Hamiltonian Cycle in a Hypercube: Gray-Code
- Hamiltonian Cycle in a Hypercube: Gray-Code
- Gray-Code
- Motivation
- How to best arrange the holes on the disk
- Further Resources
Hamiltonian Cycle in a Hypercube: Gray-Code
Gray-Code
Motivation
Consider building a digital knob. Many such knobs today involve lights, a disk with holes attached to the knob and receptors on the other side. Depending on the orientation of the knob we can determine the currently selected value, the so-called Gray-code (named after Frank Gray). However, due to manufacturing imperfections this can cause transitions between the discrete values that are not smooth. Therefore, we want to have at max one single hole that changes from value to value to reduce the effect of such imperfections.

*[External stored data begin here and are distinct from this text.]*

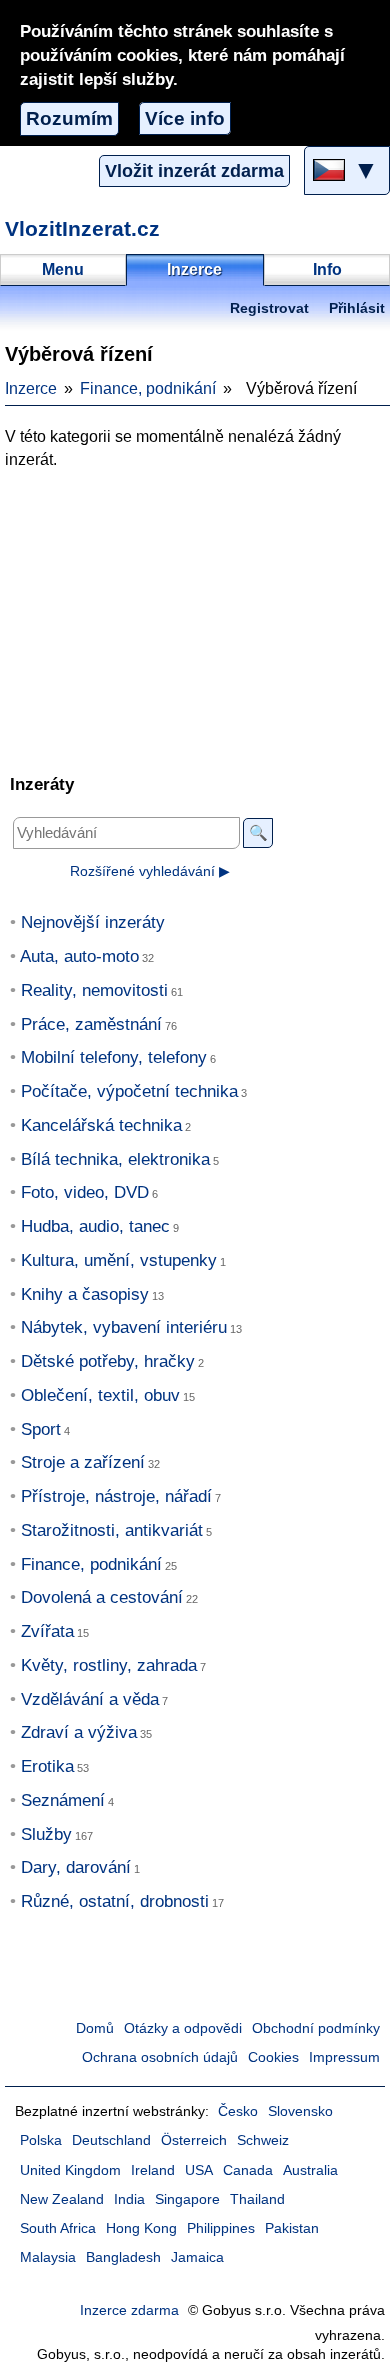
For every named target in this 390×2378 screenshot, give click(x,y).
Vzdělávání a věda (90, 1699)
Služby (46, 1834)
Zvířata (47, 1631)
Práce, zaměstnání (91, 1024)
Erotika (47, 1766)
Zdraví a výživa (79, 1732)
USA (199, 2170)
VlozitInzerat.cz (82, 228)
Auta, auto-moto (79, 956)
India (129, 2199)
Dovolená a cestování (102, 1597)
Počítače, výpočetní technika (129, 1091)
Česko (238, 2111)
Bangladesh (123, 2257)
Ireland (153, 2170)
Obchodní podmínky (316, 2028)
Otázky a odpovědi (183, 2028)
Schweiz (263, 2140)
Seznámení (63, 1800)
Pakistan (292, 2228)
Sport (41, 1429)
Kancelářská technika (101, 1125)
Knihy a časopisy (85, 1294)
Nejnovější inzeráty (93, 922)
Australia (310, 2170)
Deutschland (111, 2140)
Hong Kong (141, 2228)
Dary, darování (76, 1867)
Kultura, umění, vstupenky (119, 1260)
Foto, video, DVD (85, 1192)
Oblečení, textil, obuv (100, 1395)
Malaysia (48, 2257)
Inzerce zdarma (129, 2310)
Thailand (257, 2199)
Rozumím (69, 118)
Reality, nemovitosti (94, 990)
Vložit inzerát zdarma (194, 171)
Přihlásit (357, 308)
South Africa (58, 2228)
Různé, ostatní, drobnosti (115, 1901)
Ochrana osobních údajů (160, 2057)
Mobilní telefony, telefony (114, 1057)
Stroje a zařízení (83, 1462)
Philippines (221, 2228)
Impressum (344, 2057)
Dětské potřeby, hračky (108, 1361)
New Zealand (62, 2199)
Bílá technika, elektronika (115, 1159)
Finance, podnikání (148, 388)
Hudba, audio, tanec (95, 1226)
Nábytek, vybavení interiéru (124, 1327)
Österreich (194, 2140)
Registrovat (269, 308)
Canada (248, 2170)
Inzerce (31, 388)
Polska (41, 2140)
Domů (95, 2028)
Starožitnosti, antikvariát (112, 1530)
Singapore (187, 2199)
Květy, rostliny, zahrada (109, 1665)
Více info (185, 118)
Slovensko (300, 2111)
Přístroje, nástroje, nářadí (116, 1496)
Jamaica (197, 2257)
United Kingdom (70, 2170)
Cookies (273, 2057)
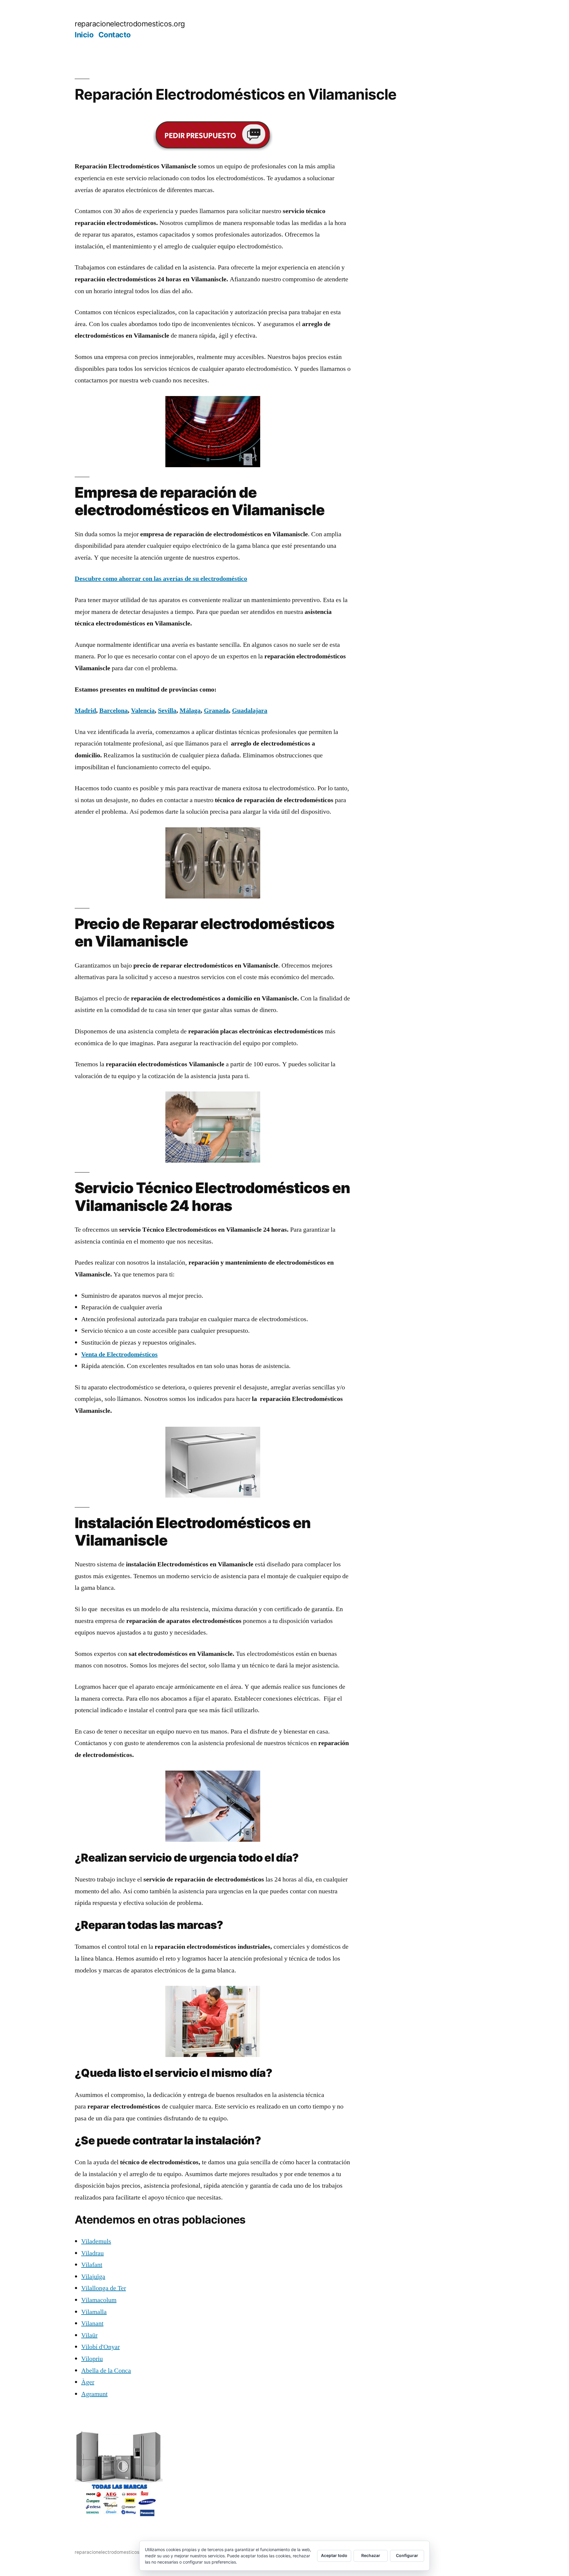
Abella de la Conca (106, 2370)
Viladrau (92, 2253)
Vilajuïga (93, 2276)
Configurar (407, 2555)
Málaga (190, 710)
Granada (216, 710)
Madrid (85, 710)
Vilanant (92, 2323)
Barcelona (113, 710)
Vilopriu (92, 2359)
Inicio (84, 34)
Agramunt (94, 2394)
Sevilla (167, 710)
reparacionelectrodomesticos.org (130, 23)
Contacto (114, 34)
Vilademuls (96, 2241)
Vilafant (91, 2265)
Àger (87, 2382)
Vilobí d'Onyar (100, 2347)
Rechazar (370, 2555)
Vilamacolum (98, 2300)
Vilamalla (94, 2312)
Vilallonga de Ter (103, 2288)
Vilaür (89, 2335)
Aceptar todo (334, 2555)
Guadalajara (249, 710)
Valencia (143, 710)
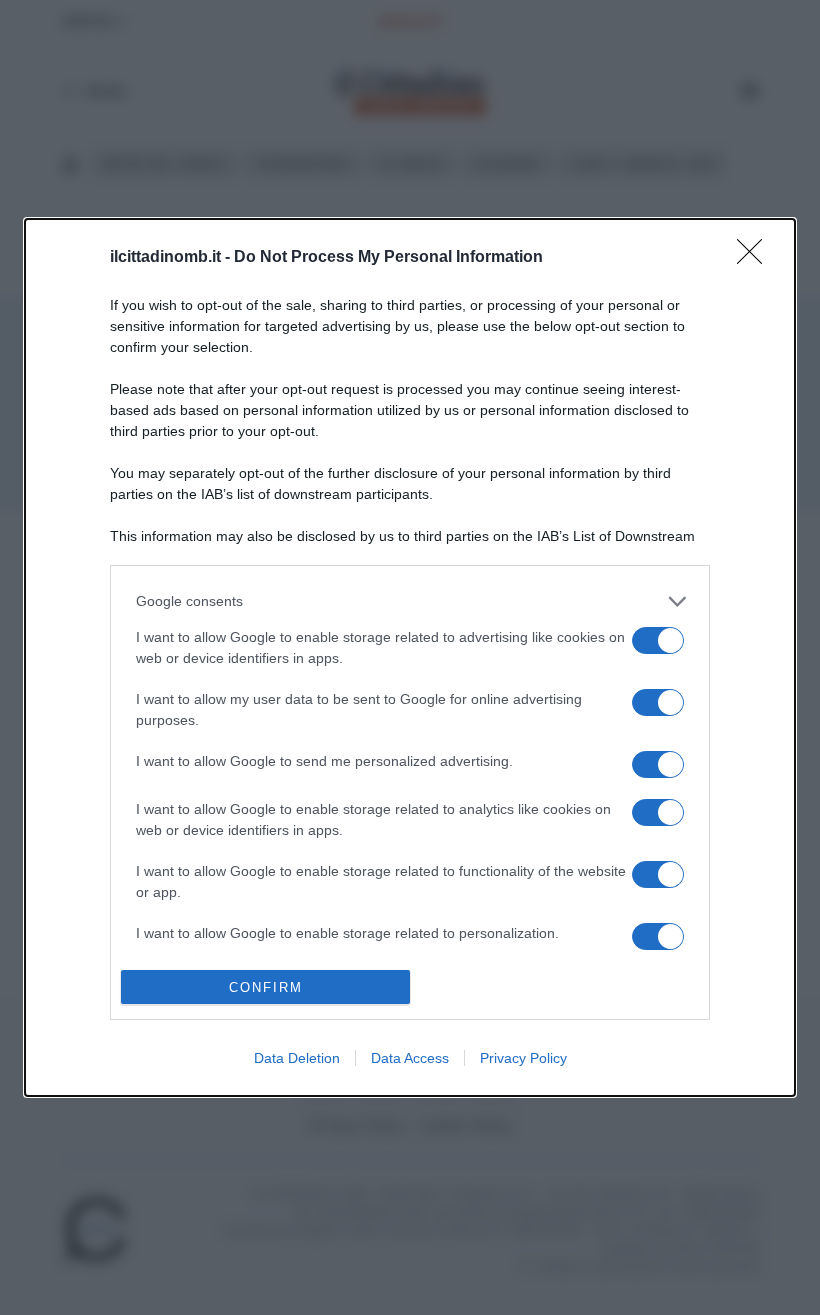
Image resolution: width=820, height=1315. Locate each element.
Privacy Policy (523, 1058)
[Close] (756, 258)
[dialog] (410, 658)
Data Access (410, 1058)
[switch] (658, 640)
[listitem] (410, 601)
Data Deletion (297, 1058)
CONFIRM (266, 987)
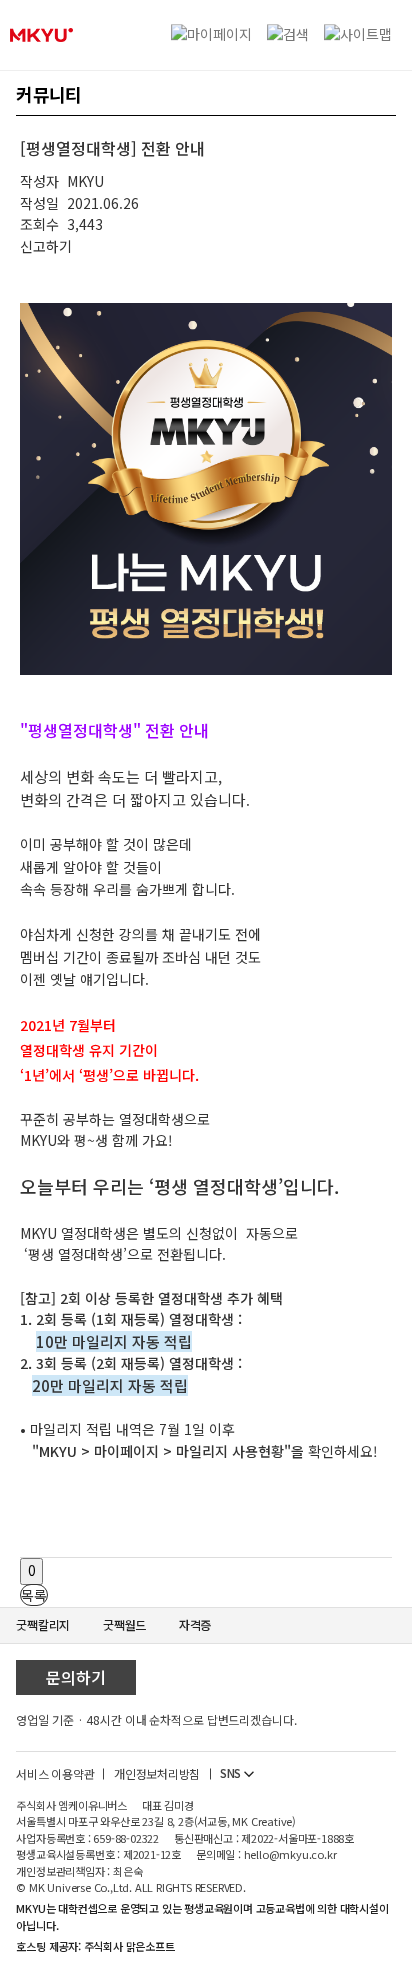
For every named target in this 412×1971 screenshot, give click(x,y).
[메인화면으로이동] (41, 35)
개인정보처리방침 (157, 1773)
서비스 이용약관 (55, 1773)
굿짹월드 (124, 1624)
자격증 (195, 1624)
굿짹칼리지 (43, 1624)
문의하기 (76, 1677)
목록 (34, 1595)
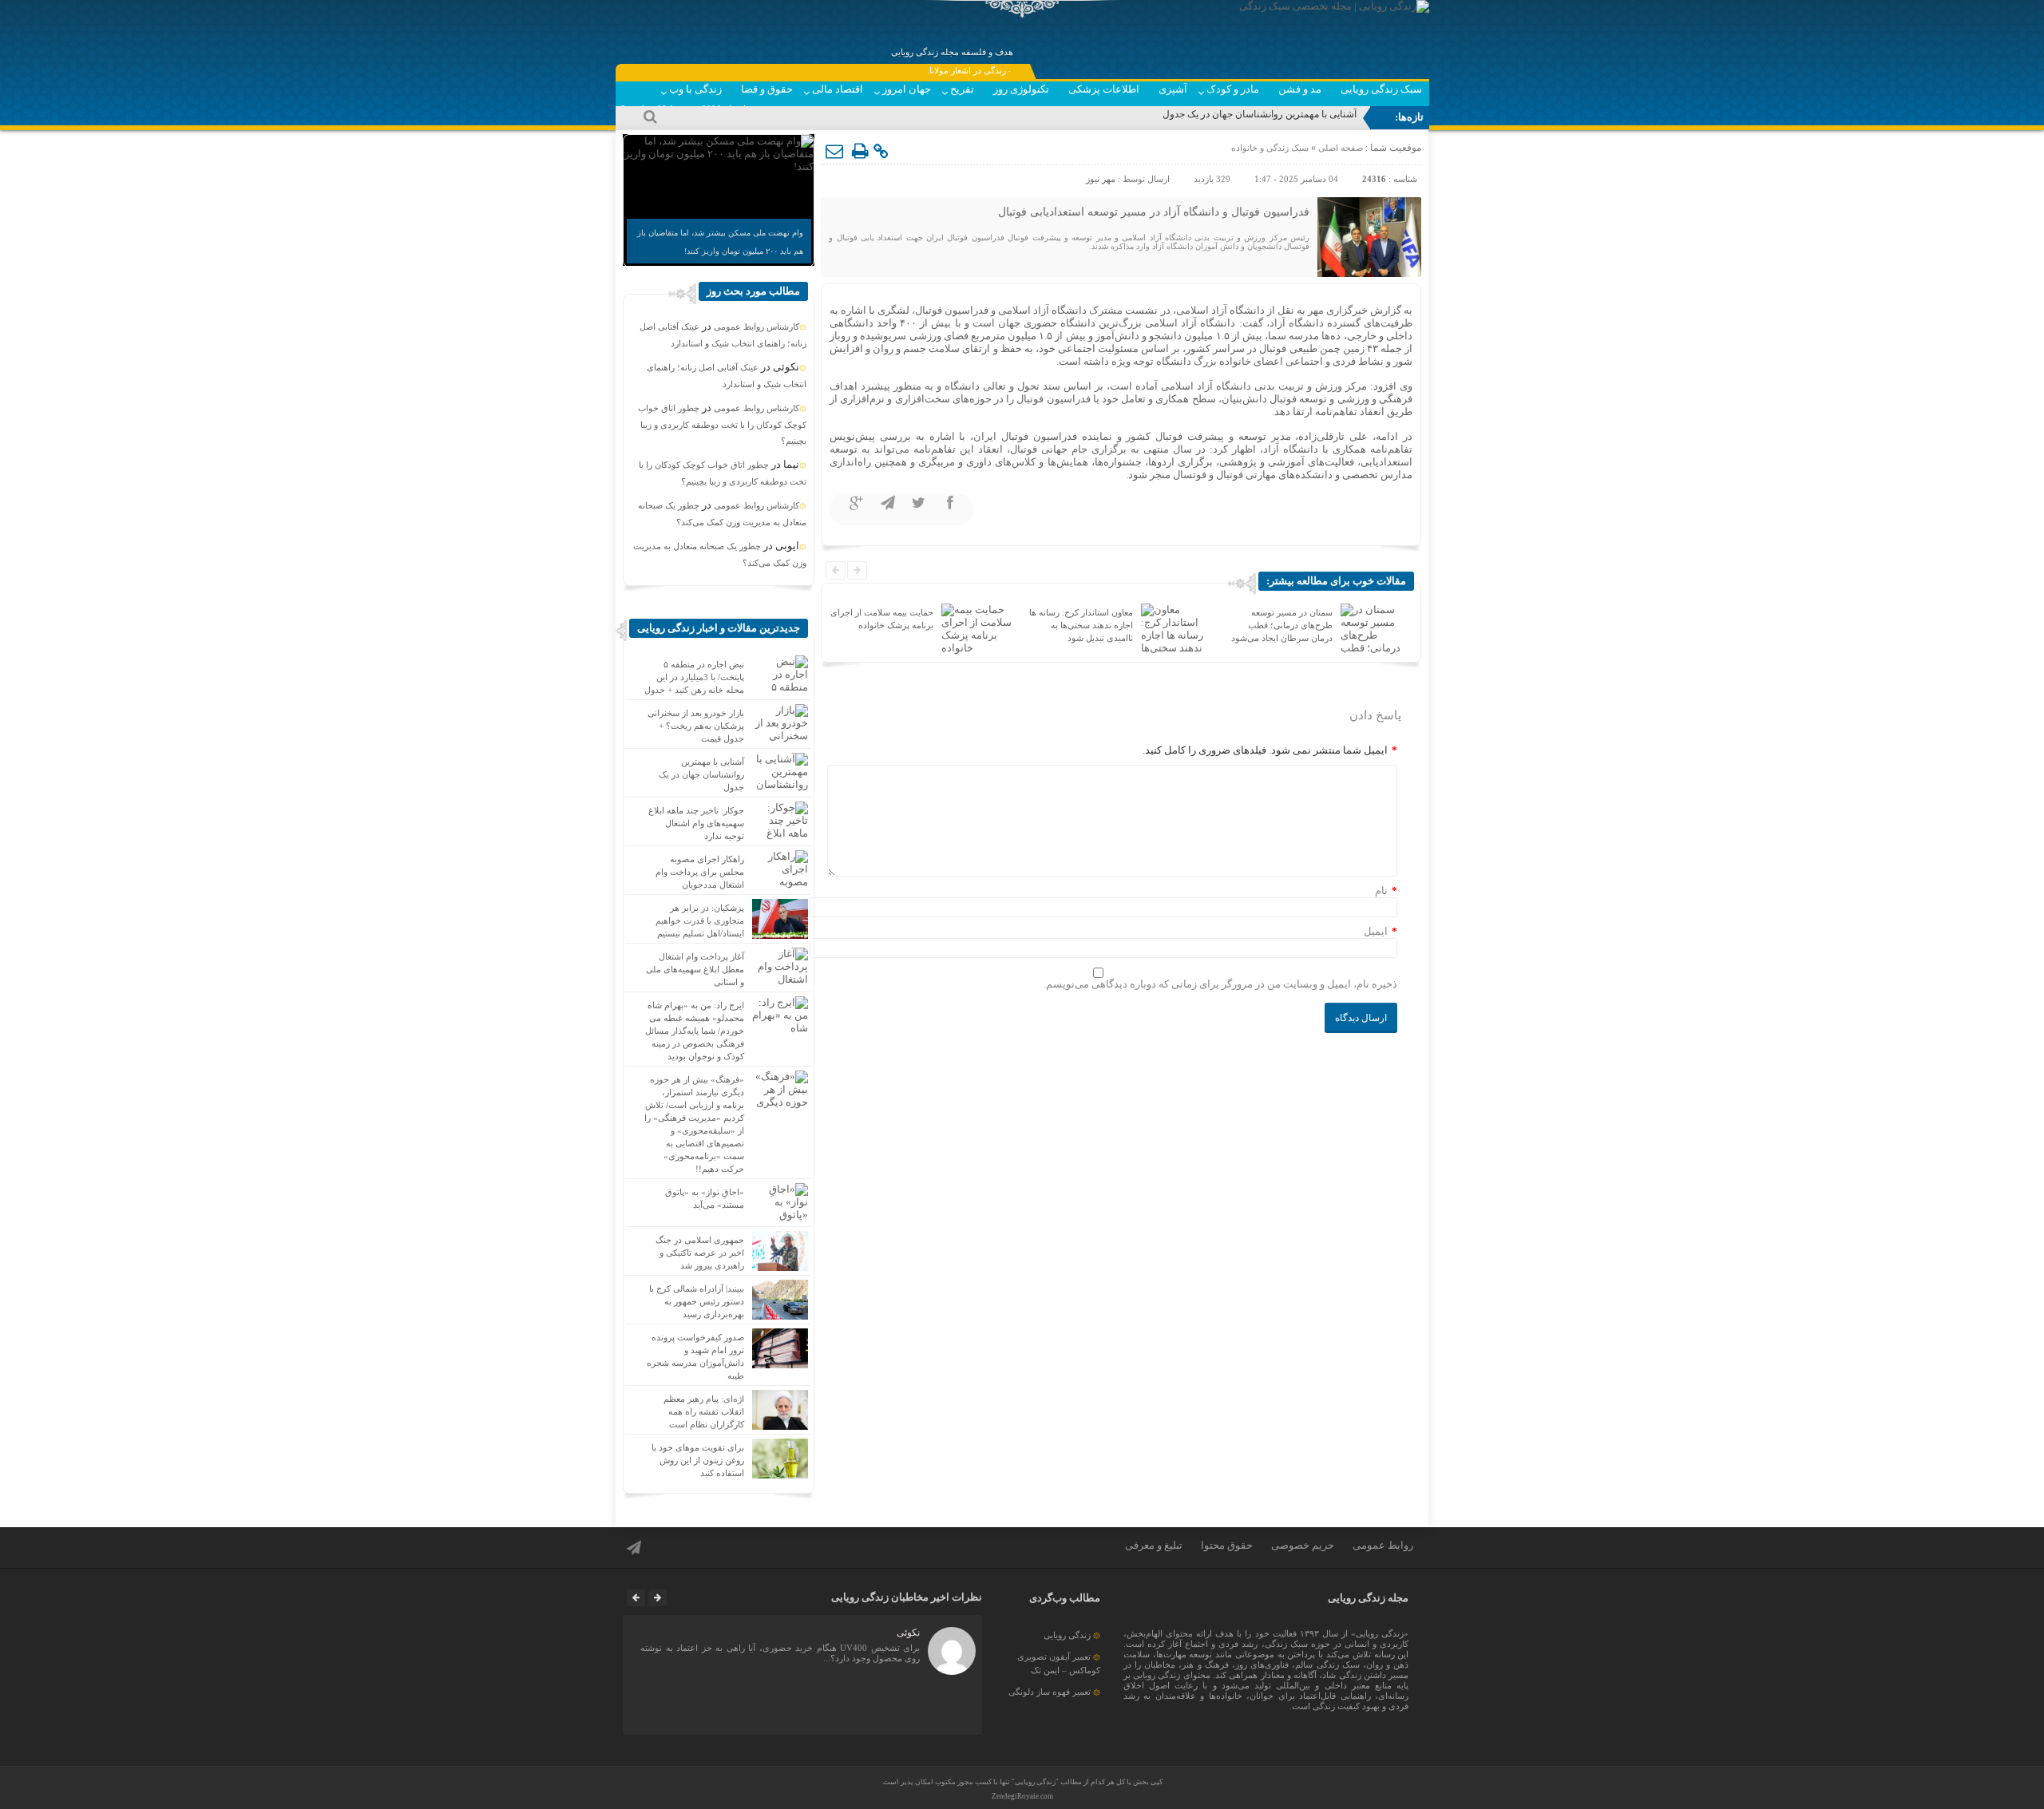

How to best arrange the holes on the disk
The most straight-forward way would of course be to punch holes into the disk in such a way that the arrangements of the holes represent the selected value in binary. However, then there are places where there are more than one hole changes between two discrete values, which would cause the transitional value to jump around all over the place. To get a scheme of holes for the disk where only one hole changes from value to value we can construct a so-called hypercube by assigning each vertex a value in binary such that no two neighboring vertices differ in more than one binary place (i.e., the hamming distance of two neighbors is exactly 1 for all pairs of neighboring vertices). We can start with a two-dimensional “hypercube”, which will give us 4 discrete values:
If we now move on to 3 dimensions we can create a cube in a similar fashion. We can take the two-dimensional “hypercube”, duplicate it by giving the existing vertices an extra binary place with the value 0 at the end and the new vertices an extra binary place with the value 1 at the end. We end up with the situation in the middle, in which a Hamiltonian cycle can easily be constructed as shown. Notice how the property that any two vertices connected by an edge are distinct by exactly one bit still holds true. If we look at the Hamiltonian cycles before and after the transformation we notice a simple pattern. We are walking the existing cycle “forwards”, then move to the duplicated part of the cube via a blue edge, then walk the duplicated part in backwards order of the existing part, and go back to the start via the other blue edge. We can thus construct a Hamiltonian path in a hypercube with the simple rule shown on the right, where the rule is: write down the order of the existing Hamiltonian path first forwards, then backwards (blue part), then add a 0 to the first half and a 1 to the second half (red part). You end up with a Hamiltonian path in a hypercube that is one dimension higher than what you started with. This works for arbitrary dimensions.
Using this technique we can arrange the holes on the disk of the knob in exactly the way of such a Hamiltonian cycle and we are guaranteed to only have one changing hole between any two neighboring discrete values. It ends up looking like the bottom right of the very first picture of this page.